Hello T-folk. About 2 weeks ago I started Ian’s 12 weeks to Super Strength program, I was a bit confused as what to do with my Legs, and then i read that the Limping series goes w /it. Perfect.Coupla questions. is it better to do this as a four day a week program(mon Upper A, tues Lower A wed off thurs upper b, fri-lower B) or as a three day a week alternating the leg workouts. Next what are your experiences with these programs? I am hoping to get a much larger upper body since my lower body is alot farther ahead than my upper(in strength by far, and by size). I am combining this with massive eating so…lets hope things go good. Oh well , back to the fridge
Hey Mike M - you’ve just started exactly the program(S) I’m putting together to begin in about a weeks time! As for the frequency, I’m planning to just do the next workout in the sequence whenever I think my body can handle it. If I stick to a strict plan for, say, 4 workouts per week, I’ll most likely push myself too hard and bust something. I’d say just listen to you body for when to train again.

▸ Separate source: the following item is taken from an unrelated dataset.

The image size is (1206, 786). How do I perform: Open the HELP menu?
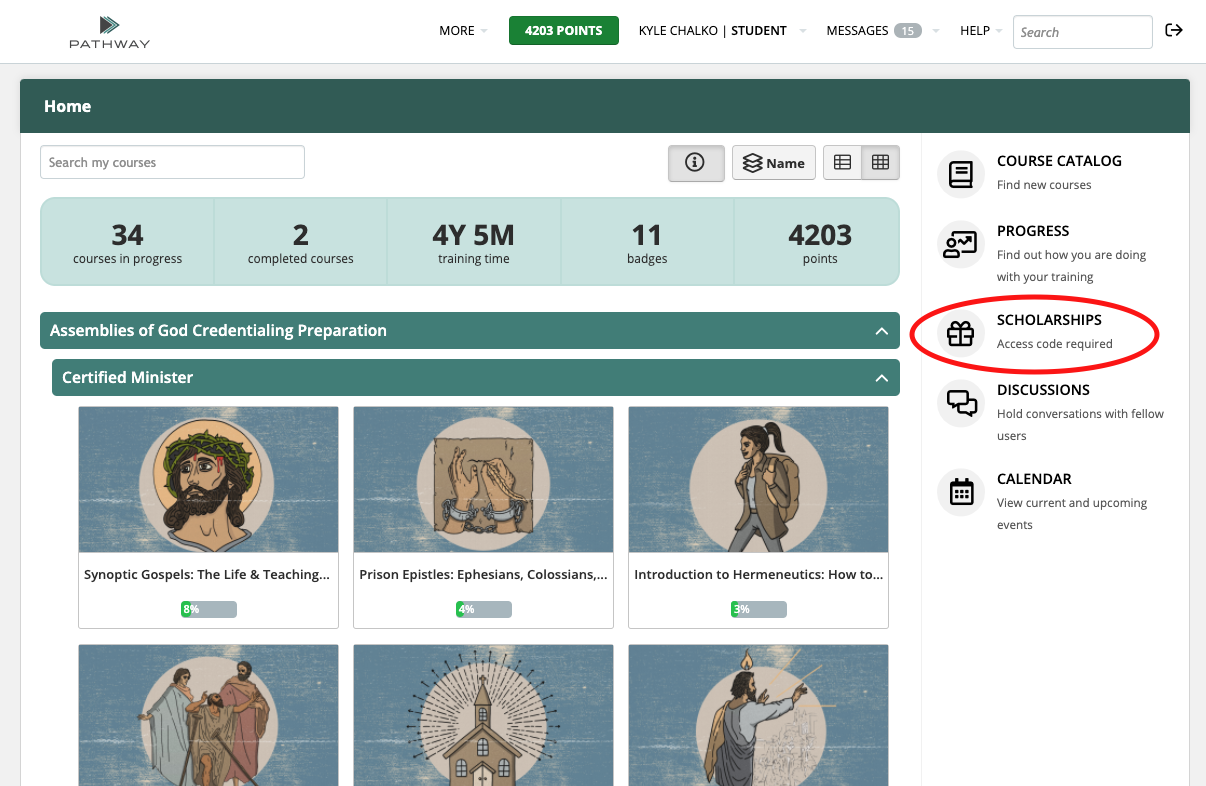[x=981, y=31]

Haven’t done this program before, but just got about 5 weeks into the 12 week arms program. Although it was cut short (as I’m starting to get some tendonitis in my elbows), I still packed quite a bit of size onto my arms! I think it was just the fact that all this ‘new’ work scared them into growing…! And I assume that the same thing will happen with the programs we’re launching into. Cheers.

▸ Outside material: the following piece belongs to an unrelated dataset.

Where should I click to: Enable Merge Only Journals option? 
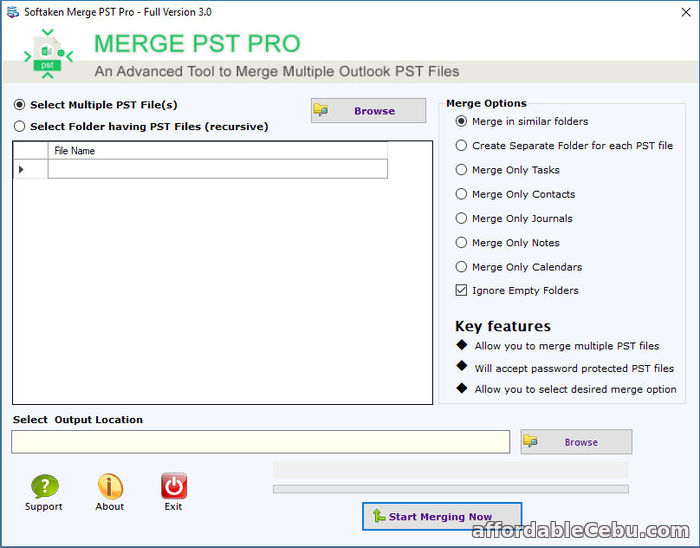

I started the “get buffed” program from Ian King’s book six weeks ago. It’s basically the same program you are on. You could do a three day a week rolling program but King suggests a four day a week A, B, C, D (MON, TUE, THURS, FRI) program. I’ve been doing the 4Xwk program an really notice the increases in strength and size. The first phase takes up more time per workout due to the unilateral exercises (you do your weak side then strong side) and shear number of exercises. The workouts get more managable in phase 2-4. Good luck.
Thanks for the replies guys…any one else out there have some info for me…Mike
there is no possible way i could squat and deadlift within seven days of each other. When i deadlift im sore from the top of my neck to the bottom of my knees for the next five days. I have to alternate them. Just try it and see what happens.